Я снова согласно киваю — и хорошо, что мы не «в поисках справедливости», потому что я сомневаюсь, что кто-то из сидящих за этим столом мог бы ясно выразить, что это могло бы значить.
Возможно, из-за того, что я потратила уйму часов на чтение студентам проповедей о грехе пассивного залога — как он затуманивает значение, делает живое неживым и позволяет ни на кого не возлагать агентность или ответственность, — грамматика справедливости приводит меня в бешенство.
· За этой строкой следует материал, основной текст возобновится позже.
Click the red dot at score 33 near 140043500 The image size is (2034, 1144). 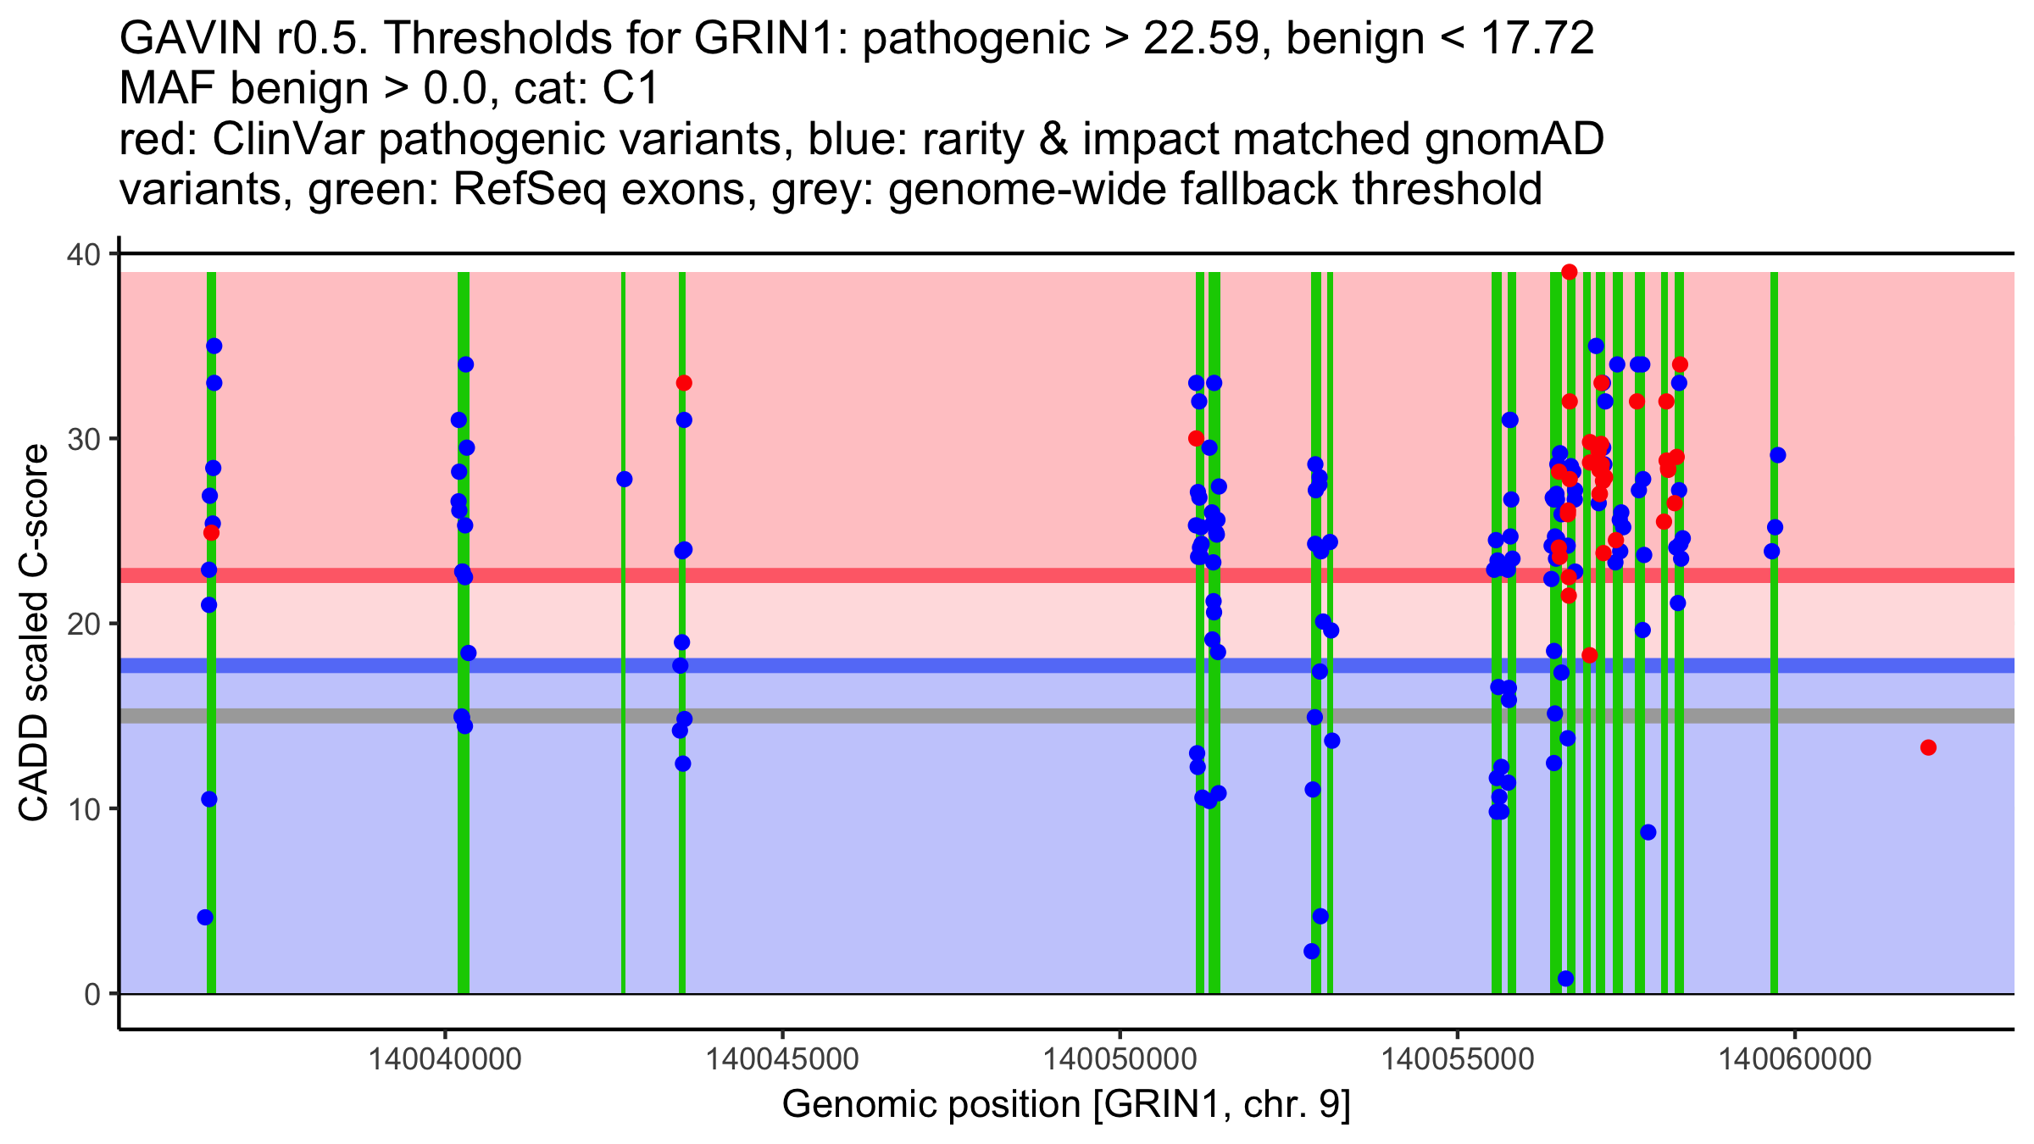click(684, 383)
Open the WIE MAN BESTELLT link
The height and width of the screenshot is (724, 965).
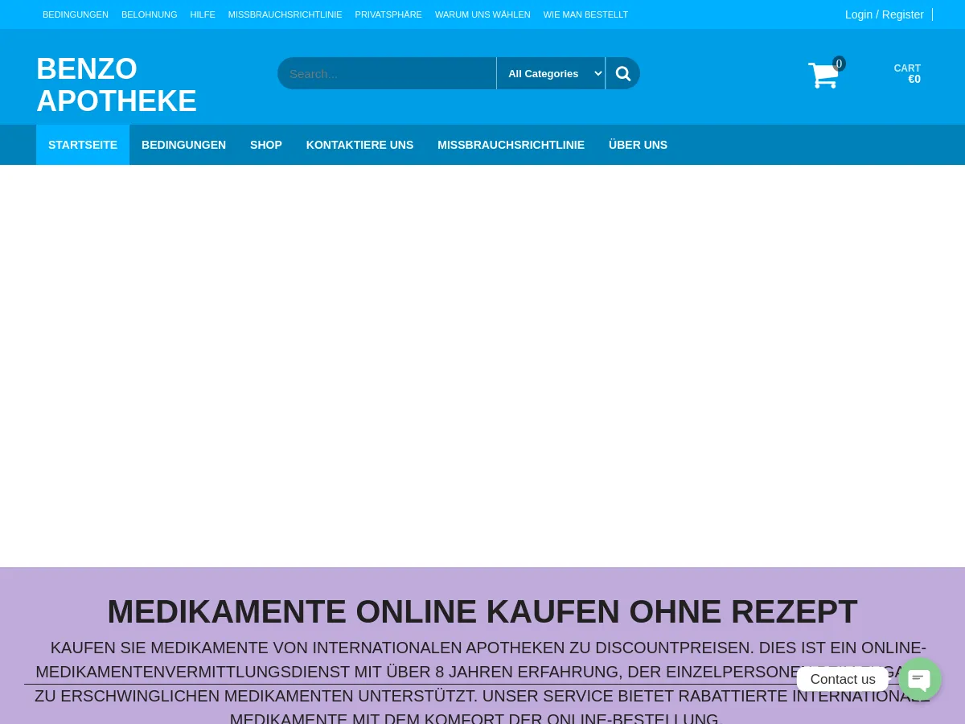coord(585,14)
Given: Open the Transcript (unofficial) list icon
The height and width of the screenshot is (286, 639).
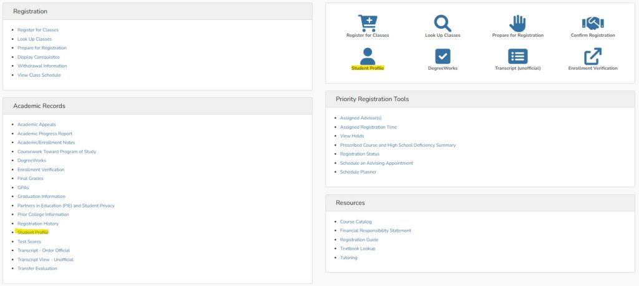Looking at the screenshot, I should tap(517, 56).
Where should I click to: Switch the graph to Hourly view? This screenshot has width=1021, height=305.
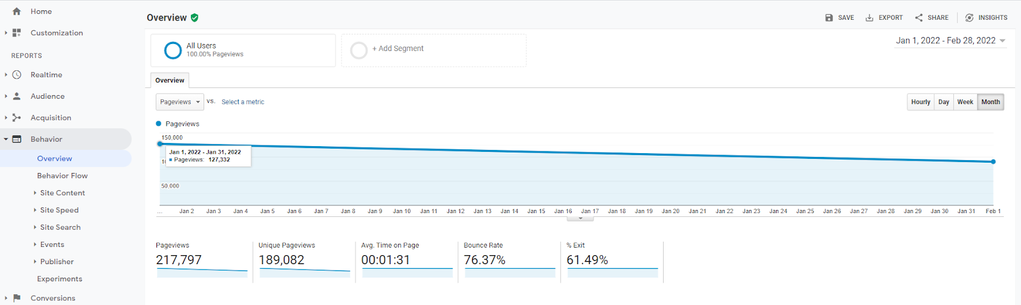[x=921, y=102]
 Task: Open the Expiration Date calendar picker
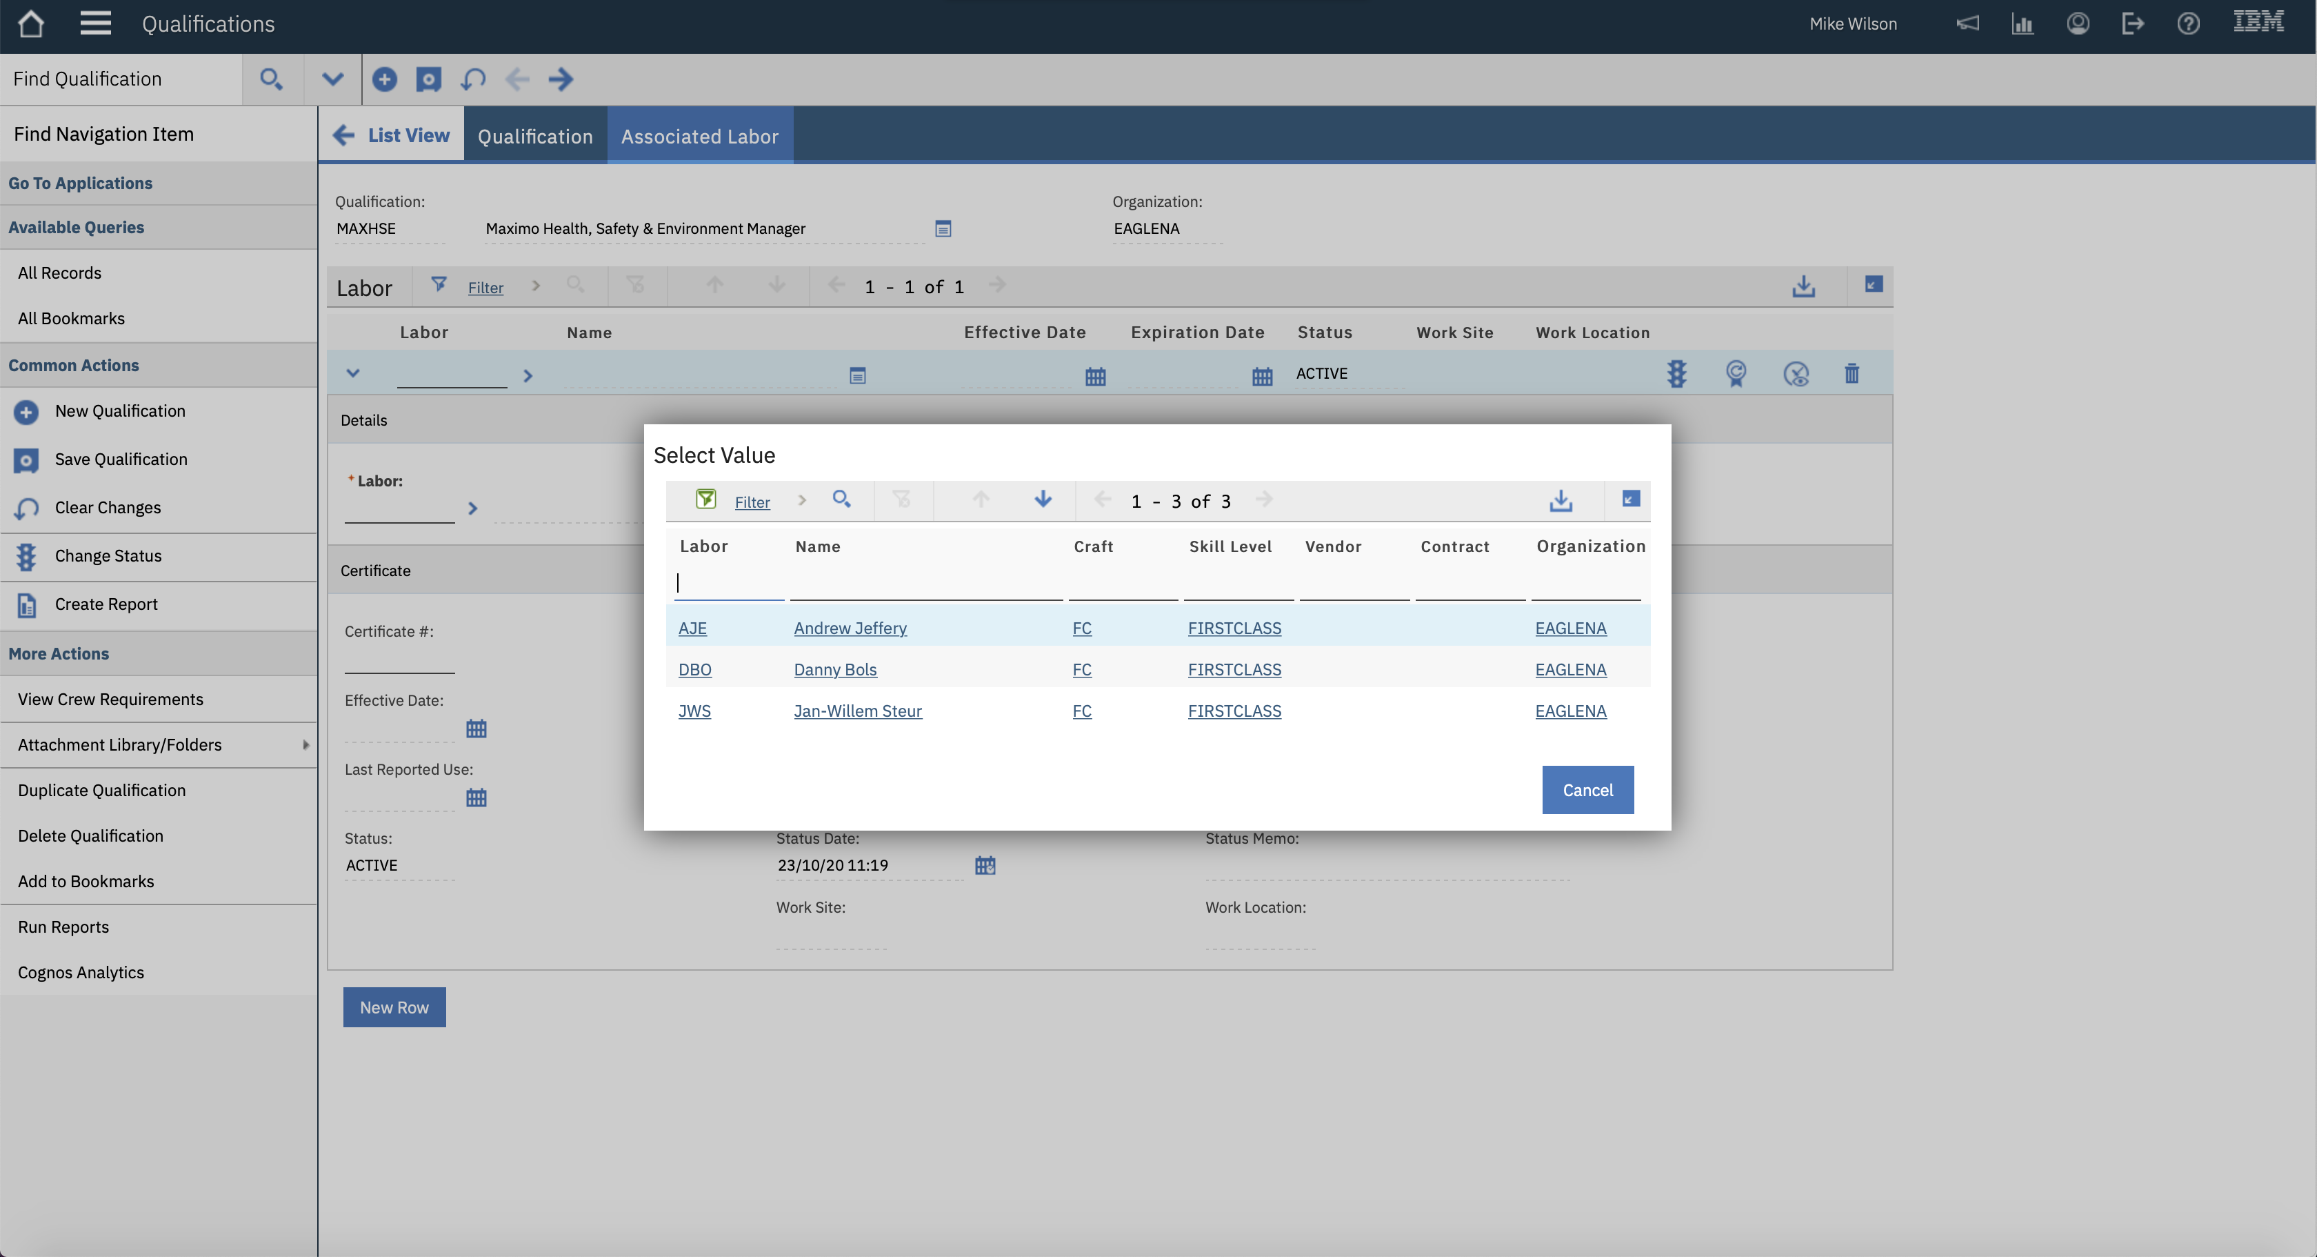click(x=1262, y=375)
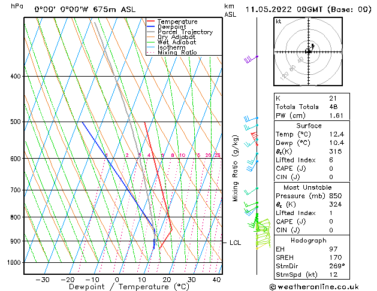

Она всегда «вершится», «восстанавливается» или «торжествует». Она всегда спускается откуда-то сверху — от бога, от государства — как гром и молния, пылающий меч, отделяющий агнцев от козлищ в последний час на земле. Справедливость — это, очевидно, не то, что мы можем дать друг другу, чему мы можем поспособствовать и что можем сотворить общими усилиями здесь, в бренном мире. Проблема, вероятно, также кроется в самом слове, поскольку «справедливость» испокон веков означала одновременно «возмездие» и «равноправие», как если бы между этими понятиями не лежала пропасть.
И то верно, хочу сказать я, но почему тогда мы втроем сидим перед твоим старым домом в Энн-Арборе и разговариваем о том, чего Джейн хотела или не хотела бы, потягивая «Маргариту» накануне твоей добровольной дачи показаний на заседании по делу о ее убийстве? Не мне судить о соответствии высказывания Фила истине; я знаю, что не стоит и пытаться. Но я ловлю себя на том, что верю ему не больше, чем Сильвии Плат, когда она пишет:
Мы отвозим Фила обратно в мотель, где провожаем его наверх в комнату моего деда. Между ними происходит чрезвычайно любезный, хотя и краткий, обмен репликами — на несколько градусов выше, чем простая вежливость; на несколько градусов ниже, чем теплота.
Фил блестяще выступает в суде следующим утром. Он одет в великолепный костюм и демонстрирует верх терпения даже на последнем чудовищном вопросе Хиллера:
Я вздрагиваю, однако, когда кое-какие фотографии Джейн всплывают на большом экране — не фотографии со вскрытия, слава богу, но снимки, которые много лет назад делал Фил и которые он хранил в сейфовой ячейке, а потом передал мне в конверте в одном из бруклинских кафе, когда мы впервые встретились, для «Джейн». Я думала включить их в книгу, но не стала. Я не ощущала их в достаточной степени своими, чтобы перепечатать — скорее, я стала их хранительницей.
Но какую бы деликатность ни проявляла я в своих намерениях, пока писала «Джейн», Шрёдер и его звонки не оставили от нее и следа. Шрёдер прочел описания этих фотографий в «Джейн» и тут же позвонил мне с просьбой прислать ему копии, чтобы он мог показать более свежие фотографии тем, кого опрашивает по ходу расследования. Я хотела, чтобы расследование шло как можно лучше, — более того, я чувствовала некий этический императив сделать так, чтобы оно шло как можно лучше, — так что я быстро сняла копии с фотографий Фила и отправила их Шрёдеру. Вот так и получилось, что теперь Фил, я и все остальные смотрели на них на большом экране; экране, который снимало и транслировало в прямом эфире телевидение. Ну-ну, хранительница.